Записи для поиска слов и элементов:
########
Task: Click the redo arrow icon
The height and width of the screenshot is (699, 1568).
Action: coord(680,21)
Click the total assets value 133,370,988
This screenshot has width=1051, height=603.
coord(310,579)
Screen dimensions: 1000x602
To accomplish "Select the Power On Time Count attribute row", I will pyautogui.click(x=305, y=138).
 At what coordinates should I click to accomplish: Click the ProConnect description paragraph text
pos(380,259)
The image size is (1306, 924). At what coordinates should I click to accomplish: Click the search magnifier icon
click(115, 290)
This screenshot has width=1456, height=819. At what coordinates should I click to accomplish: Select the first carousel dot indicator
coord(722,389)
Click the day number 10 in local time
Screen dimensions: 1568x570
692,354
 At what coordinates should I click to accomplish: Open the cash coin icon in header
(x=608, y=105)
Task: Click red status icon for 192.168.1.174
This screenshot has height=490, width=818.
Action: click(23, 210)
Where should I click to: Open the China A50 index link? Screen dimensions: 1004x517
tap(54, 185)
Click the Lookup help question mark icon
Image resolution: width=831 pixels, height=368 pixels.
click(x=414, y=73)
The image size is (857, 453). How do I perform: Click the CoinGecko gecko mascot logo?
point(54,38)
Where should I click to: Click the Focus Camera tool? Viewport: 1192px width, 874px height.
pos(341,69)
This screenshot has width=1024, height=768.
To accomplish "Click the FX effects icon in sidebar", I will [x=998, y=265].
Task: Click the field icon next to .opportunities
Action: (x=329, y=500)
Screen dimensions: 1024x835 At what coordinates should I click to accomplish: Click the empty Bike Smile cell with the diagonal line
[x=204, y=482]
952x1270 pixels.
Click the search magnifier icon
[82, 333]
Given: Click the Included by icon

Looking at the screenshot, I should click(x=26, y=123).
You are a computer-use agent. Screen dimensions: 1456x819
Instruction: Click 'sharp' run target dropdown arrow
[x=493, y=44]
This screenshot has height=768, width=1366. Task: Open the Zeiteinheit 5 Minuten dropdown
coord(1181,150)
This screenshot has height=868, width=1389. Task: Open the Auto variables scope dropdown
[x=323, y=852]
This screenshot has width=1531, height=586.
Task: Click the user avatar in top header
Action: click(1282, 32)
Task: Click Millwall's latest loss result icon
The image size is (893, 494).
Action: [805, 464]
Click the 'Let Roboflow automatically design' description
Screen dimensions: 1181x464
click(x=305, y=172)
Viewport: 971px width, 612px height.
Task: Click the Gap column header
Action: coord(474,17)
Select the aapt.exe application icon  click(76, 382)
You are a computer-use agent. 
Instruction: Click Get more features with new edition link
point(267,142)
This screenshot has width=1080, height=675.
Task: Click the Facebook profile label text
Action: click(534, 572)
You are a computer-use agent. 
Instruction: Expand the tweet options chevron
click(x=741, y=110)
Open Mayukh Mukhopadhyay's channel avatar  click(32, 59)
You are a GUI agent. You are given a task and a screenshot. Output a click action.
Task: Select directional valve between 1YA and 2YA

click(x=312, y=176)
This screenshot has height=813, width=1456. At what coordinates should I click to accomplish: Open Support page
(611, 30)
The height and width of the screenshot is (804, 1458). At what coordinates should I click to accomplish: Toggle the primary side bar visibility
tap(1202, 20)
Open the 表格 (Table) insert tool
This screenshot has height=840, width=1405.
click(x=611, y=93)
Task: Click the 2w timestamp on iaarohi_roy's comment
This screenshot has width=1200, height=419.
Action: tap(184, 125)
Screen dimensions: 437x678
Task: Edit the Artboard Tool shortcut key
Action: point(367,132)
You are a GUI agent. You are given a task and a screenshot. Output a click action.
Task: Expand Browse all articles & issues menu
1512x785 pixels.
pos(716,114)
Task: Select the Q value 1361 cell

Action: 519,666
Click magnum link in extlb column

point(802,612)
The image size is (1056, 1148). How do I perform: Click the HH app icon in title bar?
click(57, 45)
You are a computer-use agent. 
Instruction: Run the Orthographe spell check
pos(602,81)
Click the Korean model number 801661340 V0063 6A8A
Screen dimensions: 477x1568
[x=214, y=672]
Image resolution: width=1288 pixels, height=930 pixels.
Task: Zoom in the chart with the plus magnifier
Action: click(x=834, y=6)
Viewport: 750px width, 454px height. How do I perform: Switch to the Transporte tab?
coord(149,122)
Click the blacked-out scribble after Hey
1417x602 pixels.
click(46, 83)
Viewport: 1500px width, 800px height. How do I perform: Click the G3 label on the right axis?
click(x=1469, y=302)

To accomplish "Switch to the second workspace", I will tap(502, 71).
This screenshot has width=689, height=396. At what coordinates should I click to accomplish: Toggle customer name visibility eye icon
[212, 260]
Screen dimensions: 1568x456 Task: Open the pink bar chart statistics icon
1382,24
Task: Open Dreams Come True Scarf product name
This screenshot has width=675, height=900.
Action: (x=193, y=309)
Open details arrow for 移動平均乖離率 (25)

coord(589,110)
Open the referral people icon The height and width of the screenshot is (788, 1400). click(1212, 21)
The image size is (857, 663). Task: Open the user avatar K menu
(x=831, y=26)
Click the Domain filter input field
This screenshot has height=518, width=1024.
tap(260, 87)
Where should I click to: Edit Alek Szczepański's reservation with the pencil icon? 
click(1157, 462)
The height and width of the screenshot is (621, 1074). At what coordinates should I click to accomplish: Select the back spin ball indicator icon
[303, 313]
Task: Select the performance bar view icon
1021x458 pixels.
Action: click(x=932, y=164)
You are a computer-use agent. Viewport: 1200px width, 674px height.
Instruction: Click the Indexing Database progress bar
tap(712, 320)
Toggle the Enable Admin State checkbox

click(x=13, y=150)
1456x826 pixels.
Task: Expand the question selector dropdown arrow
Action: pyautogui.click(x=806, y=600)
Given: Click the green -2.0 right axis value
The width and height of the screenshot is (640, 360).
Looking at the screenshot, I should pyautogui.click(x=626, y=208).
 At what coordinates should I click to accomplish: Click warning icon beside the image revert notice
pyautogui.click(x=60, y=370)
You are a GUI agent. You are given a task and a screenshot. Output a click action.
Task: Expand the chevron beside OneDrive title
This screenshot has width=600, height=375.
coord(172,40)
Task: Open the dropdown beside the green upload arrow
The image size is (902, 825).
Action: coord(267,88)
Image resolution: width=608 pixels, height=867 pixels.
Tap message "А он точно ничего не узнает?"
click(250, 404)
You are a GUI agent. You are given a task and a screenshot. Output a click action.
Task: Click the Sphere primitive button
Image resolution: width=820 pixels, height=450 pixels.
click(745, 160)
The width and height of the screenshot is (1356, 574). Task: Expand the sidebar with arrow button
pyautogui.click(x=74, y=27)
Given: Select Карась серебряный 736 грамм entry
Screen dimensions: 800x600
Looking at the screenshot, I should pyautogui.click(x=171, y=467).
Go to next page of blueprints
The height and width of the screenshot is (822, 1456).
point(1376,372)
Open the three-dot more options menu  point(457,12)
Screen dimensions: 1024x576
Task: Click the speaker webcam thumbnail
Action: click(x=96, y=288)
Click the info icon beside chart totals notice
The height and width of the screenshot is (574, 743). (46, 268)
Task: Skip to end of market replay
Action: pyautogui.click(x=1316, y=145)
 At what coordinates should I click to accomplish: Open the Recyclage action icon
########
Ваше задание
Верните все приведённые выше записи строка в строку, ничего в них не меняя.

Результат упражнения
Task: Click the redo arrow icon
The height and width of the screenshot is (699, 1568).
Action: coord(680,21)
Click the total assets value 133,370,988
This screenshot has width=1051, height=603.
coord(310,579)
Screen dimensions: 1000x602
To accomplish "Select the Power On Time Count attribute row", I will pyautogui.click(x=305, y=138).
 At what coordinates should I click to accomplish: Click the ProConnect description paragraph text
pos(380,259)
The image size is (1306, 924). At what coordinates should I click to accomplish: Click the search magnifier icon
click(115, 290)
This screenshot has width=1456, height=819. At what coordinates should I click to accomplish: Select the first carousel dot indicator
coord(722,389)
Click the day number 10 in local time
Screen dimensions: 1568x570
692,354
 At what coordinates should I click to accomplish: Open the cash coin icon in header
(x=608, y=105)
Task: Click red status icon for 192.168.1.174
This screenshot has height=490, width=818.
Action: click(23, 210)
Where should I click to: Open the China A50 index link? Screen dimensions: 1004x517
tap(54, 185)
Click the Lookup help question mark icon
Image resolution: width=831 pixels, height=368 pixels.
click(x=414, y=73)
The image size is (857, 453). How do I perform: Click the CoinGecko gecko mascot logo?
point(54,38)
Where should I click to: Click the Focus Camera tool? Viewport: 1192px width, 874px height.
pos(341,69)
This screenshot has width=1024, height=768.
To accomplish "Click the FX effects icon in sidebar", I will [x=998, y=265].
Task: Click the field icon next to .opportunities
Action: (x=329, y=500)
Screen dimensions: 1024x835 At what coordinates should I click to accomplish: Click the empty Bike Smile cell with the diagonal line
[x=204, y=482]
952x1270 pixels.
Click the search magnifier icon
[82, 333]
Given: Click the Included by icon

Looking at the screenshot, I should click(x=26, y=123).
You are a computer-use agent. Screen dimensions: 1456x819
Instruction: Click 'sharp' run target dropdown arrow
[x=493, y=44]
This screenshot has height=768, width=1366. Task: Open the Zeiteinheit 5 Minuten dropdown
coord(1181,150)
This screenshot has height=868, width=1389. Task: Open the Auto variables scope dropdown
[x=323, y=852]
This screenshot has width=1531, height=586.
Task: Click the user avatar in top header
Action: click(1282, 32)
Task: Click Millwall's latest loss result icon
The image size is (893, 494).
Action: [805, 464]
Click the 'Let Roboflow automatically design' description
Screen dimensions: 1181x464
click(x=305, y=172)
Viewport: 971px width, 612px height.
Task: Click the Gap column header
Action: coord(474,17)
Select the aapt.exe application icon  click(76, 382)
You are a computer-use agent. 
Instruction: Click Get more features with new edition link
point(267,142)
This screenshot has width=1080, height=675.
Task: Click the Facebook profile label text
Action: click(534, 572)
You are a computer-use agent. 
Instruction: Expand the tweet options chevron
click(x=741, y=110)
Open Mayukh Mukhopadhyay's channel avatar  click(32, 59)
You are a GUI agent. You are given a task and a screenshot. Output a click action.
Task: Select directional valve between 1YA and 2YA

click(x=312, y=176)
This screenshot has height=813, width=1456. At what coordinates should I click to accomplish: Open Support page
(611, 30)
The height and width of the screenshot is (804, 1458). At what coordinates should I click to accomplish: Toggle the primary side bar visibility
tap(1202, 20)
Open the 表格 (Table) insert tool
This screenshot has height=840, width=1405.
click(x=611, y=93)
Task: Click the 2w timestamp on iaarohi_roy's comment
This screenshot has width=1200, height=419.
Action: tap(184, 125)
Screen dimensions: 437x678
Task: Edit the Artboard Tool shortcut key
Action: point(367,132)
You are a GUI agent. You are given a task and a screenshot. Output a click action.
Task: Expand Browse all articles & issues menu
1512x785 pixels.
pos(716,114)
Task: Select the Q value 1361 cell

Action: 519,666
Click magnum link in extlb column

point(802,612)
The image size is (1056, 1148). How do I perform: Click the HH app icon in title bar?
click(57, 45)
You are a computer-use agent. 
Instruction: Run the Orthographe spell check
pos(602,81)
Click the Korean model number 801661340 V0063 6A8A
Screen dimensions: 477x1568
[x=214, y=672]
Image resolution: width=1288 pixels, height=930 pixels.
Task: Zoom in the chart with the plus magnifier
Action: click(x=834, y=6)
Viewport: 750px width, 454px height. How do I perform: Switch to the Transporte tab?
coord(149,122)
Click the blacked-out scribble after Hey
1417x602 pixels.
click(46, 83)
Viewport: 1500px width, 800px height. How do I perform: Click the G3 label on the right axis?
click(x=1469, y=302)

To accomplish "Switch to the second workspace", I will tap(502, 71).
This screenshot has width=689, height=396. At what coordinates should I click to accomplish: Toggle customer name visibility eye icon
[212, 260]
Screen dimensions: 1568x456 Task: Open the pink bar chart statistics icon
1382,24
Task: Open Dreams Come True Scarf product name
This screenshot has width=675, height=900.
Action: (x=193, y=309)
Open details arrow for 移動平均乖離率 (25)

coord(589,110)
Open the referral people icon The height and width of the screenshot is (788, 1400). click(1212, 21)
The image size is (857, 663). Task: Open the user avatar K menu
(x=831, y=26)
Click the Domain filter input field
This screenshot has height=518, width=1024.
tap(260, 87)
Where should I click to: Edit Alek Szczepański's reservation with the pencil icon? 
click(1157, 462)
The height and width of the screenshot is (621, 1074). At what coordinates should I click to accomplish: Select the back spin ball indicator icon
[303, 313]
Task: Select the performance bar view icon
1021x458 pixels.
Action: click(x=932, y=164)
You are a computer-use agent. Viewport: 1200px width, 674px height.
Instruction: Click the Indexing Database progress bar
tap(712, 320)
Toggle the Enable Admin State checkbox

click(x=13, y=150)
1456x826 pixels.
Task: Expand the question selector dropdown arrow
Action: pyautogui.click(x=806, y=600)
Given: Click the green -2.0 right axis value
The width and height of the screenshot is (640, 360).
Looking at the screenshot, I should pyautogui.click(x=626, y=208).
 At what coordinates should I click to accomplish: Click warning icon beside the image revert notice
pyautogui.click(x=60, y=370)
You are a GUI agent. You are given a task and a screenshot. Output a click action.
Task: Expand the chevron beside OneDrive title
This screenshot has width=600, height=375.
coord(172,40)
Task: Open the dropdown beside the green upload arrow
The image size is (902, 825).
Action: coord(267,88)
Image resolution: width=608 pixels, height=867 pixels.
Tap message "А он точно ничего не узнает?"
click(250, 404)
You are a GUI agent. You are given a task and a screenshot. Output a click action.
Task: Click the Sphere primitive button
Image resolution: width=820 pixels, height=450 pixels.
click(745, 160)
The width and height of the screenshot is (1356, 574). Task: Expand the sidebar with arrow button
pyautogui.click(x=74, y=27)
Given: Select Карась серебряный 736 грамм entry
Screen dimensions: 800x600
Looking at the screenshot, I should pyautogui.click(x=171, y=467).
Go to next page of blueprints
The height and width of the screenshot is (822, 1456).
point(1376,372)
Open the three-dot more options menu  point(457,12)
Screen dimensions: 1024x576
Task: Click the speaker webcam thumbnail
Action: click(x=96, y=288)
Click the info icon beside chart totals notice
The height and width of the screenshot is (574, 743). (46, 268)
Task: Skip to end of market replay
Action: pyautogui.click(x=1316, y=145)
 At what coordinates should I click to accomplish: Open the Recyclage action icon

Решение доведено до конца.